[Pixel coordinate grounding data]
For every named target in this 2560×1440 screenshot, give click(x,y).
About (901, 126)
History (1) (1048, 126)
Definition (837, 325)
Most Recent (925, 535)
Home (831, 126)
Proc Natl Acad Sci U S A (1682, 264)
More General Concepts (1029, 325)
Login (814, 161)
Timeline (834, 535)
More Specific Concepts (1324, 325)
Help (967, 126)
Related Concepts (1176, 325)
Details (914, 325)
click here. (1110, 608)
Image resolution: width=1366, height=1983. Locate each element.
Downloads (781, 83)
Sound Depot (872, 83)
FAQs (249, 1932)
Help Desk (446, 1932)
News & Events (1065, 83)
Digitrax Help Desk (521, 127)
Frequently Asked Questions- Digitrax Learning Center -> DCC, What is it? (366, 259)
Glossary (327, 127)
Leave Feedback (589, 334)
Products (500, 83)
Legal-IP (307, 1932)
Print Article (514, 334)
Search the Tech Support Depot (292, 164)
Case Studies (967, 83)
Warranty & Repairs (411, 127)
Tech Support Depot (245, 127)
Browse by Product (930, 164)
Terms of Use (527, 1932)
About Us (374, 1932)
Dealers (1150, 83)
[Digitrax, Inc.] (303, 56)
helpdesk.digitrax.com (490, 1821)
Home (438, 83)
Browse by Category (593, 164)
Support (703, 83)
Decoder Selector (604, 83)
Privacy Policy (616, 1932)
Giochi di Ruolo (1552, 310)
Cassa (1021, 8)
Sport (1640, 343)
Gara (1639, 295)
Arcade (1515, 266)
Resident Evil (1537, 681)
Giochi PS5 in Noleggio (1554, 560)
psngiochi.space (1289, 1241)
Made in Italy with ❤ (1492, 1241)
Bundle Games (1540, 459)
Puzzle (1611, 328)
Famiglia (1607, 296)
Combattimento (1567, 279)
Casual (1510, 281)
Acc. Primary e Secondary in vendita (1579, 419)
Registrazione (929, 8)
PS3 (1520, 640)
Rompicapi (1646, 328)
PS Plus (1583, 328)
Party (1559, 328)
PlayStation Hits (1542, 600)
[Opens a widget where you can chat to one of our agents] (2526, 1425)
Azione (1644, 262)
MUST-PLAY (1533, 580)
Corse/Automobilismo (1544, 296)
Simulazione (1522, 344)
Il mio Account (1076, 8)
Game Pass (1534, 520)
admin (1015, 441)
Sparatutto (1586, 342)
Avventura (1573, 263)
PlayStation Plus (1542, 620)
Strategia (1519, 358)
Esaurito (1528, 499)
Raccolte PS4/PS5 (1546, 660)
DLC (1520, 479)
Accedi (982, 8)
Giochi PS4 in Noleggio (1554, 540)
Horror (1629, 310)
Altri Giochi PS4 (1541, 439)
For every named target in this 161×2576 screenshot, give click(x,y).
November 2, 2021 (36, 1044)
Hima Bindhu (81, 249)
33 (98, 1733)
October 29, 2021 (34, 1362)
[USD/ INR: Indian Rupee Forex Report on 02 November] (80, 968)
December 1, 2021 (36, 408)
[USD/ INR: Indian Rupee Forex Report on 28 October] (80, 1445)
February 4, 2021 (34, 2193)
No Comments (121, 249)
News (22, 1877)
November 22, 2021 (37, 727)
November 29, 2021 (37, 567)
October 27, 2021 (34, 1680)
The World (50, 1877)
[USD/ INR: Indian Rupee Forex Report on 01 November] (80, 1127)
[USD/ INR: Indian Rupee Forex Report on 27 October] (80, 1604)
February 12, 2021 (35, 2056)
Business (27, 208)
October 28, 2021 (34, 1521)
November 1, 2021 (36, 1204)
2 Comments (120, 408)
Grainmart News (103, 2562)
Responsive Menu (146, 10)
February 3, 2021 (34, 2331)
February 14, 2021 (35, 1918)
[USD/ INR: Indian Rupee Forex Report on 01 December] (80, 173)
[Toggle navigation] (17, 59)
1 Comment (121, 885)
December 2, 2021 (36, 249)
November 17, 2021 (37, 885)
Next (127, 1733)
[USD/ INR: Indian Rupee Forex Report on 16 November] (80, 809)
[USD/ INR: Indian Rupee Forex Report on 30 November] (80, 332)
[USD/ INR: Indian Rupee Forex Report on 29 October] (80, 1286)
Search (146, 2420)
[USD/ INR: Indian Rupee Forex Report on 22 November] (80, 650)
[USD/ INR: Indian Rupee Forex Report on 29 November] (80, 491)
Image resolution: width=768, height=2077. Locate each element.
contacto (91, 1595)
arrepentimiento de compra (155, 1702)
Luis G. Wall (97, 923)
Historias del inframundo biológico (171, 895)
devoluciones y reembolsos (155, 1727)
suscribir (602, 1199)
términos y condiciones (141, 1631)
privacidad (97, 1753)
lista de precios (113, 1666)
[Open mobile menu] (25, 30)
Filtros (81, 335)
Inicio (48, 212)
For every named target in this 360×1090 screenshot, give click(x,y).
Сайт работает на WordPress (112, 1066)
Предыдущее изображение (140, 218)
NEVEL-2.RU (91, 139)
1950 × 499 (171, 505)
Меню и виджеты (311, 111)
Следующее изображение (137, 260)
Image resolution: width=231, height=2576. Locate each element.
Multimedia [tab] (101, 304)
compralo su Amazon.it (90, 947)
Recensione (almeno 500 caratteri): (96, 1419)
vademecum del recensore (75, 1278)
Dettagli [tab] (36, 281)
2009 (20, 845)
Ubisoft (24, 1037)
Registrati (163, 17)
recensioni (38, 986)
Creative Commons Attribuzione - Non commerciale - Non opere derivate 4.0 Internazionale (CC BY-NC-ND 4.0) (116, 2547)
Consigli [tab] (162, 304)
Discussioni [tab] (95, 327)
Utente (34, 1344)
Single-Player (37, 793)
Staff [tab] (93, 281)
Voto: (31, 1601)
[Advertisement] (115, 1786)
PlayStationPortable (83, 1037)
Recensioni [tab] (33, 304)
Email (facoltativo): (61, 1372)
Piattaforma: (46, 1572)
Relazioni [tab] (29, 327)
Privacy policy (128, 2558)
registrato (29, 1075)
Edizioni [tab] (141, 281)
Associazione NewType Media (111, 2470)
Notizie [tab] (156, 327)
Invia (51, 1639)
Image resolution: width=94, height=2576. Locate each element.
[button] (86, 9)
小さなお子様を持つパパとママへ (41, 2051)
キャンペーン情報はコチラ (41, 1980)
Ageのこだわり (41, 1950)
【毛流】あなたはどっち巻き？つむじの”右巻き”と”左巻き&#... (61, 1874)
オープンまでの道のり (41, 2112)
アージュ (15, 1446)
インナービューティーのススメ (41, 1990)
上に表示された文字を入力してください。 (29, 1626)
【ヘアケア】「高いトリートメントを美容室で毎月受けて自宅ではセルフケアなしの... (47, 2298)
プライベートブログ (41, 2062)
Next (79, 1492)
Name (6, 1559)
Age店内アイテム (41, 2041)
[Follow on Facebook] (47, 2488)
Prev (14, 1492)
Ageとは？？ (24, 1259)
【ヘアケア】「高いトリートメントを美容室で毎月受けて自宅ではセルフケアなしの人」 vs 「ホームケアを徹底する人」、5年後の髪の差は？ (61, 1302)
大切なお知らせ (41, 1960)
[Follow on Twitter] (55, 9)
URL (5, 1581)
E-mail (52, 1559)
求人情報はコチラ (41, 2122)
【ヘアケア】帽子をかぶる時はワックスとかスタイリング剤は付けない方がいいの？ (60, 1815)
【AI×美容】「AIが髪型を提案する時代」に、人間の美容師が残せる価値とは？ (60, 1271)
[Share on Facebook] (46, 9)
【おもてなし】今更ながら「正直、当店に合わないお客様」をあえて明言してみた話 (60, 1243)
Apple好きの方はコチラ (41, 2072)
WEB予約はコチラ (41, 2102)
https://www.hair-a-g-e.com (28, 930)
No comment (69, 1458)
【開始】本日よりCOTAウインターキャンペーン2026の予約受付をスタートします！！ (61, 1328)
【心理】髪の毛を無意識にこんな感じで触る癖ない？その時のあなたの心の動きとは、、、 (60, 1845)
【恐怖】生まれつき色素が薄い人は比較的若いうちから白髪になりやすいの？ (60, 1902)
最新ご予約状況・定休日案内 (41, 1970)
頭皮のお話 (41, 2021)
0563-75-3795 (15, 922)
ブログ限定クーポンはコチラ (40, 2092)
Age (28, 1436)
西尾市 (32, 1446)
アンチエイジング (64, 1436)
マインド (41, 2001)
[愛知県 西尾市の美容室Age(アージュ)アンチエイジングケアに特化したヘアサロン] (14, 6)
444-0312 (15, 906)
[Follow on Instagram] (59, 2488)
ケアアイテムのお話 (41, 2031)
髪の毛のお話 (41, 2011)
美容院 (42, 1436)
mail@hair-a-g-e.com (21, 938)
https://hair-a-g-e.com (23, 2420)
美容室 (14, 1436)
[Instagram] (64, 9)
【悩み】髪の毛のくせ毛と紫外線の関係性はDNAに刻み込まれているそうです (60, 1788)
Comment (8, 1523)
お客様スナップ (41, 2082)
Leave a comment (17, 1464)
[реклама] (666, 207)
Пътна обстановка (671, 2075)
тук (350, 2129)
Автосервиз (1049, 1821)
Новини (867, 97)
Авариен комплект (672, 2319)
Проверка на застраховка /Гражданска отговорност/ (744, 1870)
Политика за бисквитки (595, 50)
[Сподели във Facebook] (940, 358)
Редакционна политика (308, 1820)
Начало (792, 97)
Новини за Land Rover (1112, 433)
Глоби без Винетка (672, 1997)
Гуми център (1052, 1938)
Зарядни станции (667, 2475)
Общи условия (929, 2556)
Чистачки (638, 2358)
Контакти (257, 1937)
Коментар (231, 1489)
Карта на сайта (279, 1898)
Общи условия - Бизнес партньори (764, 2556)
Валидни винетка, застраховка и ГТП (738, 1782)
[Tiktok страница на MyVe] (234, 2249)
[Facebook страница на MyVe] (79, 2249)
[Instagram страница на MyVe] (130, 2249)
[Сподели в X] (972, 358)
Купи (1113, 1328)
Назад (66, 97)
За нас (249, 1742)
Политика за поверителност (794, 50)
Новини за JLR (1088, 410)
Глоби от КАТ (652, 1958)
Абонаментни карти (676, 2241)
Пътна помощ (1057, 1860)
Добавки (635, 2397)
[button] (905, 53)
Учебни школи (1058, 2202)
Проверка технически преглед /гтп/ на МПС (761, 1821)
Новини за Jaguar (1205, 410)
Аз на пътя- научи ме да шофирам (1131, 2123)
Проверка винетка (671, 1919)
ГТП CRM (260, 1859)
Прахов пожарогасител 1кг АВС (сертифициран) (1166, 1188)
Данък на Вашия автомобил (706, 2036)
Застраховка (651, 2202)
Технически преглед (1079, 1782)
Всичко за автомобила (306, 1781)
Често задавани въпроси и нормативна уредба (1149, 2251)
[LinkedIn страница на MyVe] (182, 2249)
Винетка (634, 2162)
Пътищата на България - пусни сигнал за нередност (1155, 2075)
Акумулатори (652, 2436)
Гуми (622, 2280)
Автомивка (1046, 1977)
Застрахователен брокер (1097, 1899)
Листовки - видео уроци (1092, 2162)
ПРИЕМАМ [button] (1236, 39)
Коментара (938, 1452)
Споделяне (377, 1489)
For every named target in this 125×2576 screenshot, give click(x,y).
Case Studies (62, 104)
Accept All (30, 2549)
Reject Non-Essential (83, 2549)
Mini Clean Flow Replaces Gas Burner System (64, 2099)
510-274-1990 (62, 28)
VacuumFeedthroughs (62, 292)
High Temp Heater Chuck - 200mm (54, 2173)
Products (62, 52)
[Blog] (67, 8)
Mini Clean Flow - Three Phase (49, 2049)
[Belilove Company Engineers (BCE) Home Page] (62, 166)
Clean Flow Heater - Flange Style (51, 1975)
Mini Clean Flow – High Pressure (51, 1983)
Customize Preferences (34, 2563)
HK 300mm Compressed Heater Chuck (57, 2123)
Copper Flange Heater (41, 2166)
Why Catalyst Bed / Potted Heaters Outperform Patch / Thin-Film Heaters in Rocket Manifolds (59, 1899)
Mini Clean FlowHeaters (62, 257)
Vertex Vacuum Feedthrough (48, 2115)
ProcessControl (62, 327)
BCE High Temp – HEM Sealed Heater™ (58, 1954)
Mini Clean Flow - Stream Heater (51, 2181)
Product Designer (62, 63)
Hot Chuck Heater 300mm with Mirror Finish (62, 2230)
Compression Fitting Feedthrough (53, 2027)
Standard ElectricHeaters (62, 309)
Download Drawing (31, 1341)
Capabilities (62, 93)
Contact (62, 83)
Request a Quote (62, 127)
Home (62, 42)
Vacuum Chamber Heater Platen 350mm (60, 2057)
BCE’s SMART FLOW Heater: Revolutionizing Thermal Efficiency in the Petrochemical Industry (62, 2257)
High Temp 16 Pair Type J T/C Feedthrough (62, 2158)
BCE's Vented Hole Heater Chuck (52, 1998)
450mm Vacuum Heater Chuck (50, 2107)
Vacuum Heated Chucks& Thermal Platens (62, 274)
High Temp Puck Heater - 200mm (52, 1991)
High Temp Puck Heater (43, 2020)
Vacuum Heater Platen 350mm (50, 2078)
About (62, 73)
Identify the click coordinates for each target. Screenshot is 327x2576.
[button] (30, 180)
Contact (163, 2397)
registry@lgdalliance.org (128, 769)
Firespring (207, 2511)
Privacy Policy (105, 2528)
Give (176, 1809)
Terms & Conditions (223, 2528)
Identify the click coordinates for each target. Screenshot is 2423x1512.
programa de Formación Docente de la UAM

What you have to do: In the data above, which lines lie between the line with "PlayStationPortable (83, 1037)" and the line with "Ageとは？？ (24, 1259)", inclusive? Print those lines exactly and nothing else.

Result:
PlayStationPortable (83, 1037)
Recensioni [tab] (33, 304)
Email (facoltativo): (61, 1372)
Piattaforma: (46, 1572)
Relazioni [tab] (29, 327)
Privacy policy (128, 2558)
registrato (29, 1075)
Edizioni [tab] (141, 281)
Associazione NewType Media (111, 2470)
Notizie [tab] (156, 327)
Invia (51, 1639)
Image resolution: width=94, height=2576. Locate each element.
[button] (86, 9)
小さなお子様を持つパパとママへ (41, 2051)
キャンペーン情報はコチラ (41, 1980)
Ageのこだわり (41, 1950)
【毛流】あなたはどっち巻き？つむじの”右巻き”と”左巻き&#... (61, 1874)
オープンまでの道のり (41, 2112)
アージュ (15, 1446)
インナービューティーのススメ (41, 1990)
上に表示された文字を入力してください。 (29, 1626)
【ヘアケア】「高いトリートメントを美容室で毎月受けて自宅ではセルフケアなしの... (47, 2298)
プライベートブログ (41, 2062)
Next (79, 1492)
Name (6, 1559)
Age店内アイテム (41, 2041)
[Follow on Facebook] (47, 2488)
Prev (14, 1492)
Ageとは？？ (24, 1259)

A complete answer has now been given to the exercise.